What the task requires:
Each line in the entries that has the word "magnifier" has to be copied.

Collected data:
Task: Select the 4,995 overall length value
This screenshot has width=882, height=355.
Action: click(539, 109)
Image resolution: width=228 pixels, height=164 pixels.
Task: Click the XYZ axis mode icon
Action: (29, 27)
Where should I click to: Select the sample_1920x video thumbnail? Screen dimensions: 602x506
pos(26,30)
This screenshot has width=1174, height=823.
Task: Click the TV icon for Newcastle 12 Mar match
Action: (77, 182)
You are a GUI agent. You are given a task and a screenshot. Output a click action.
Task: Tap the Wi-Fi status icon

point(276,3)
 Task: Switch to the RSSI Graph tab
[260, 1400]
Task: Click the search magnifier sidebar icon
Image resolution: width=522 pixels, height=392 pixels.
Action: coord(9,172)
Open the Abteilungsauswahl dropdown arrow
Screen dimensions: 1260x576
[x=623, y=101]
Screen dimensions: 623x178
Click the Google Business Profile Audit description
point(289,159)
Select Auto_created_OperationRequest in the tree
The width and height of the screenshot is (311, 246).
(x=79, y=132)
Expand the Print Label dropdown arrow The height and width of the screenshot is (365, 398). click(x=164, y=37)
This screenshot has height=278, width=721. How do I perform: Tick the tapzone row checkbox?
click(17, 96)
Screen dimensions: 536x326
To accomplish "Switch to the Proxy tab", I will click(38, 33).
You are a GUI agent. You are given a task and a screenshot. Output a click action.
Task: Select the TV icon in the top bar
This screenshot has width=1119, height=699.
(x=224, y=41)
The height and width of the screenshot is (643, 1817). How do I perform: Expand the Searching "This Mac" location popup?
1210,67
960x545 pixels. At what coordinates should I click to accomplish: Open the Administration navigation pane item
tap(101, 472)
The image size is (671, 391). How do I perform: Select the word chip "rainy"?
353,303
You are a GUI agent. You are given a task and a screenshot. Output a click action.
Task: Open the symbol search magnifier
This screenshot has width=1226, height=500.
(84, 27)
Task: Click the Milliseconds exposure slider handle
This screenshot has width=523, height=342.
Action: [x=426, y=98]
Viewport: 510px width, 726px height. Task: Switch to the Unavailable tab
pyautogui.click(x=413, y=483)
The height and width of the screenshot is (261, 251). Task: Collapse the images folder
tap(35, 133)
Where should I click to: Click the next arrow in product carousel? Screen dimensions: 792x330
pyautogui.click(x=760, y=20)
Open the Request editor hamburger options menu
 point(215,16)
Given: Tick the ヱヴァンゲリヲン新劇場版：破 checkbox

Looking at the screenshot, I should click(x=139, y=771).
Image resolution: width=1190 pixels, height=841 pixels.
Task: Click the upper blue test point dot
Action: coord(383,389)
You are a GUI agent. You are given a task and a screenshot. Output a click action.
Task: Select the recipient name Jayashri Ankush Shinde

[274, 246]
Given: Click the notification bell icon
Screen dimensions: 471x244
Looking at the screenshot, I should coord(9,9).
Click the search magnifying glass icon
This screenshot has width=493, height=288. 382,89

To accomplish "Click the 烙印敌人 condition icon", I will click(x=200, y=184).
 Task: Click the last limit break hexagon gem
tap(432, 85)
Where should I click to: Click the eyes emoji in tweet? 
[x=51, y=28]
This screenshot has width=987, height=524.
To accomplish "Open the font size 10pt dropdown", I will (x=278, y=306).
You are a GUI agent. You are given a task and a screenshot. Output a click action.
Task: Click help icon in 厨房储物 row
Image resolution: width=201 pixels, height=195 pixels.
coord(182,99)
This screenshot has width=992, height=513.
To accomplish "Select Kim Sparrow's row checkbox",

Solution for this task:
Task: Click the search magnifier sidebar icon
Task: Open the symbol search magnifier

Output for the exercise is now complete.